Two weeks after rejecting an $8.4 billion offer from the Nordstrom family to buy out the department store and take it private, a special committee formed by the company’s Board of Directors has called off acquisition talks entirely. In a statement, the special committee indicated that it could not reach an agreement with the family on “an acceptable price for the company.”
Nordstrom is “well positioned to capitalize on future opportunities to gain market share through its customer strategy,” according to the statement. This strategy is centered on three strategic pillars:
- Providing a differentiated product offering;
- Delivering exceptional services and experiences; and
- Leveraging the strength of its brand.
In taking Nordstrom private, the family wanted to remove itself from both the volatility of the stock market and the need to please shareholders.

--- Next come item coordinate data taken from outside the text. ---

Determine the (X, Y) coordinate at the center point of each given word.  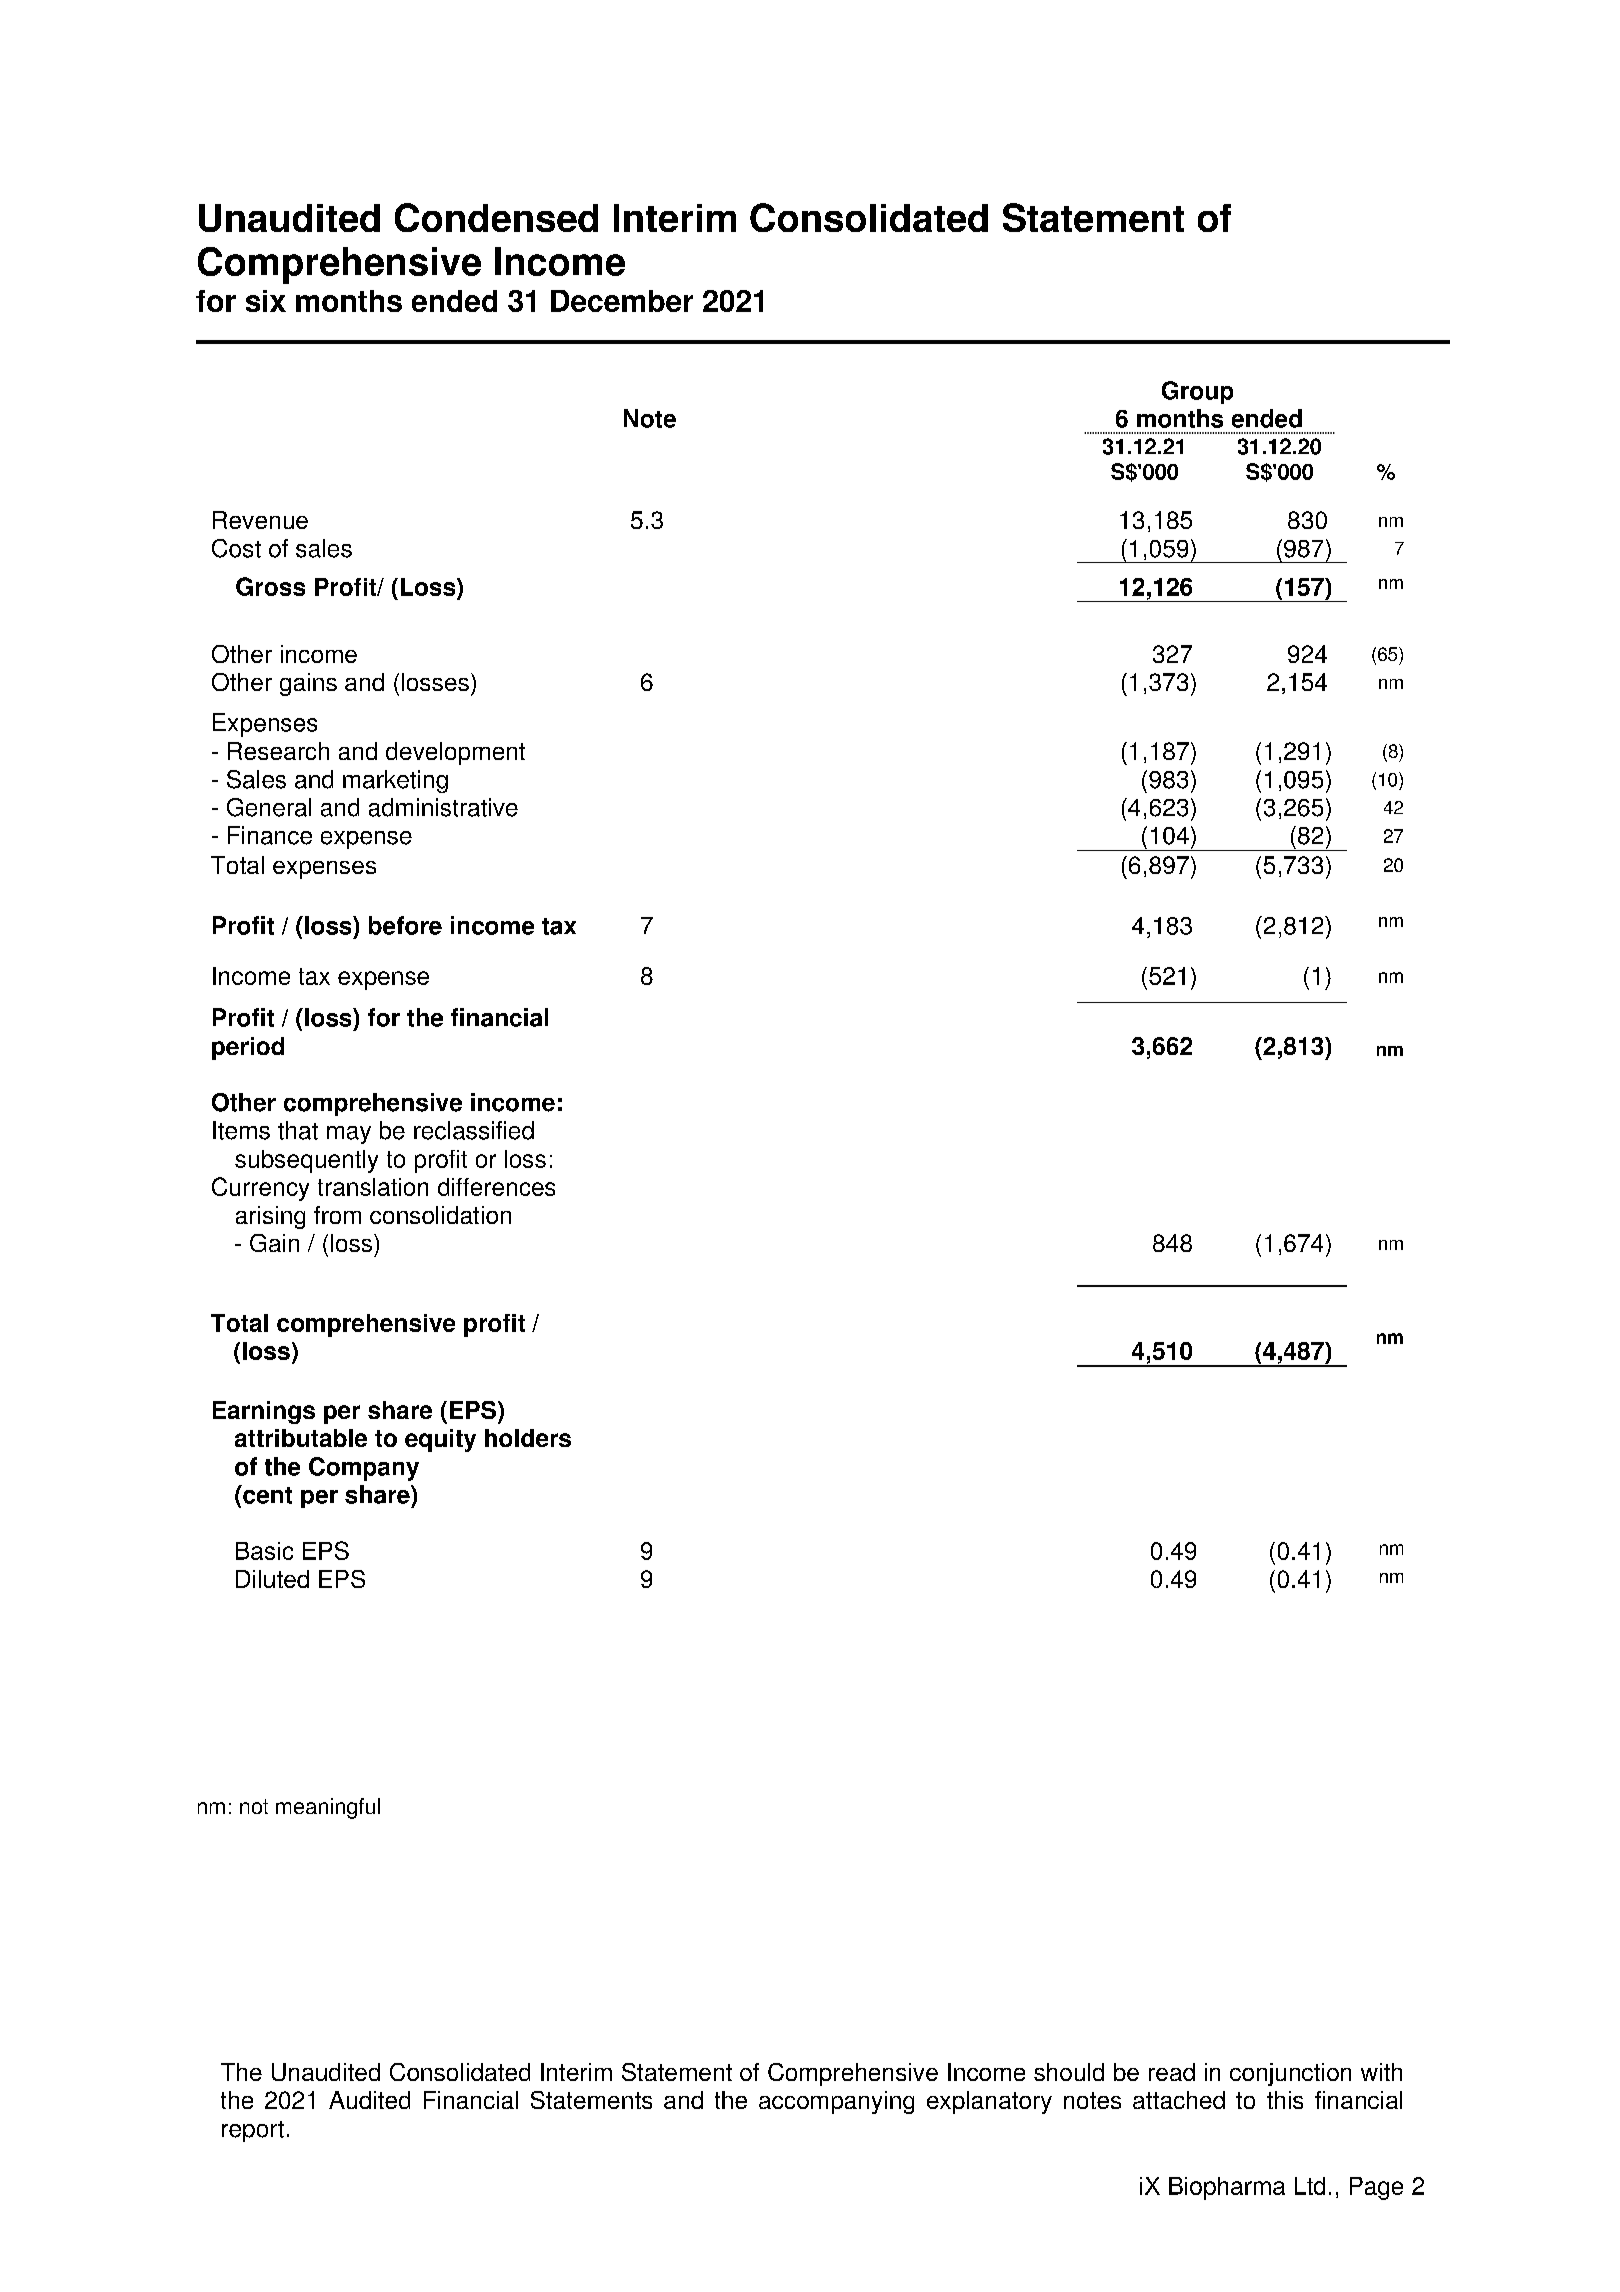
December (622, 301)
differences (496, 1187)
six (266, 301)
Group (1197, 392)
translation (373, 1187)
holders (528, 1438)
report (253, 2131)
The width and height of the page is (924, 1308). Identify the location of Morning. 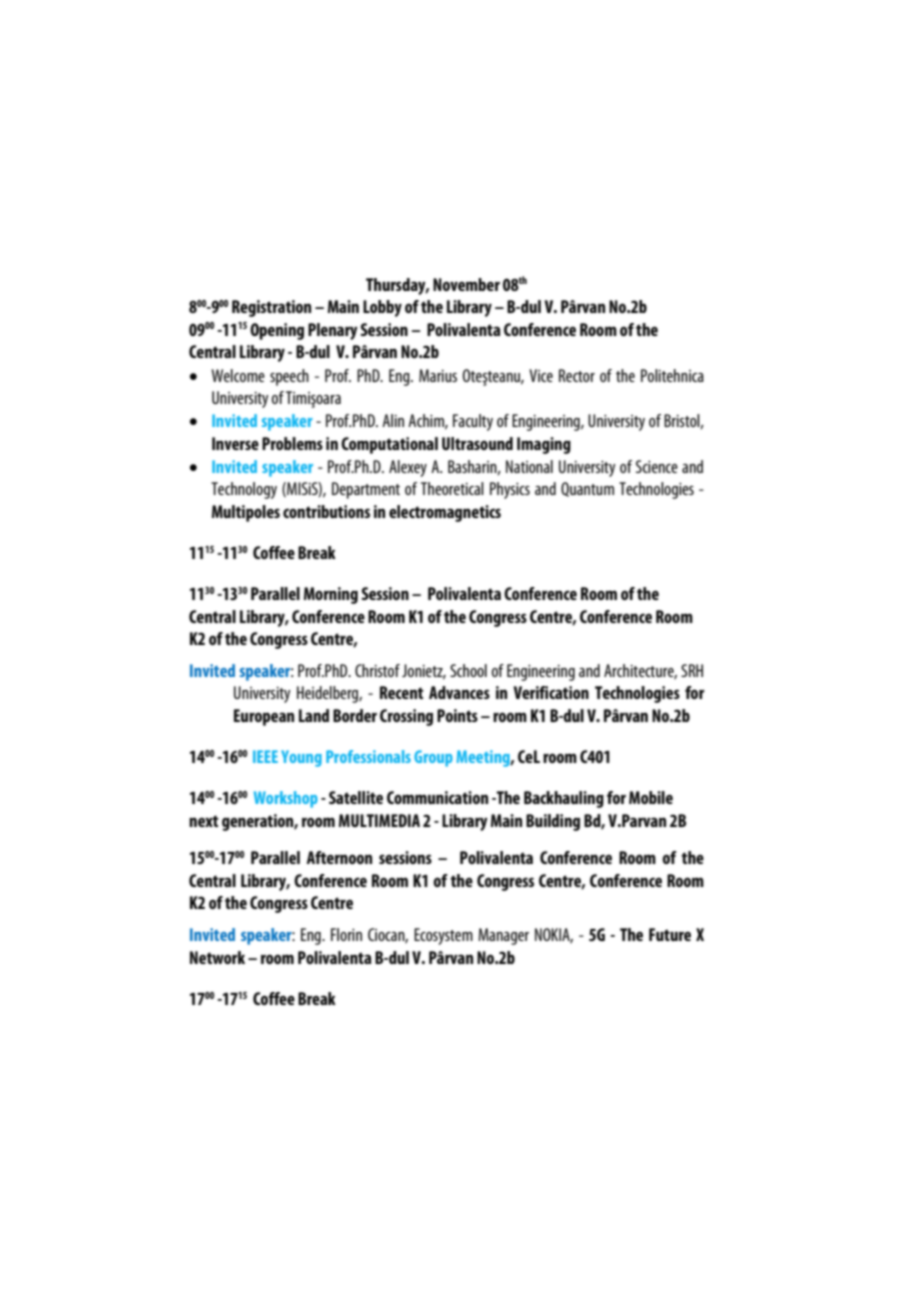
(331, 595).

The family argued that as a private company, Nordstrom could invest more in experimental initiatives designed to generate long-term results, without having to worry about public (or Wall Street) opinion that could affect the company’s financial value.
Nevertheless, Nordstrom has taken recent strides to bring technology in-house: the department store acquired two Seattle-based retail technology startups: BevyUp, a digital selling platform, and MessageYes, a conversational commerce platform.
The founding family members involved in the talks include company Co-Presidents Blake W. Nordstrom, Peter E. Nordstrom and Erik B. Nordstrom; President of Stores James F. Nordstrom; Chairman Emeritus Bruce A. Nordstrom; and Anne E. Gittinger, the granddaughter of company Co-Founder John W. Nordstrom. These family members collectively own 31% of the company’s shares, and created the offer to take the department store private months after suspending the campaign in October 2017.